Theatre Director at NJIT Has Play Accepted By Prestigious Conference
Michele Rittenhouse, managing director of the NJIT Theatre Arts Program, has had her play “Red Rover” accepted for development at the Seven Devils Playwright Conference in Idaho this June. Rittenhouse will work there for two weeks with a director and dramaturg to develop the play for a staged reading. She will also mentor high-school writers from the town.
“The conference offers a unique opportunity,” Rittenhouse said. “The entire town participates in the conference in one way or another, housing, acting, writing, or as one of the most valuable roles, as audience. There is feedback and discussion about each play presented so the writers can find out what they have written and find ways to polish the work in a rewrite for future professional venues.

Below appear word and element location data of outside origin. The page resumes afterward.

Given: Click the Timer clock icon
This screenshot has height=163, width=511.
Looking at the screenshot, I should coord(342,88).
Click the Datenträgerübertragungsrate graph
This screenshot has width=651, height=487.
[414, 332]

The play is set in the fictitious town of Clover, Mississippi, not far from the real Mississippi town —Tupelo—where Rittenhouse grew up. The year is 1969 and a family has learned that a son is missing in action in Vietnam. The parents and grandmother blame each other while the distraught granddaughter takes off to photograph stormy waves, to fulfill a long-ago promise to her missing brother. As the storm worsens, turning into Hurricane Camille, the daughter and her boyfriend are lost. Eventually they are miraculously found—and as the family sorts out these catastrophic events, they rediscover hope for the return of the lost son.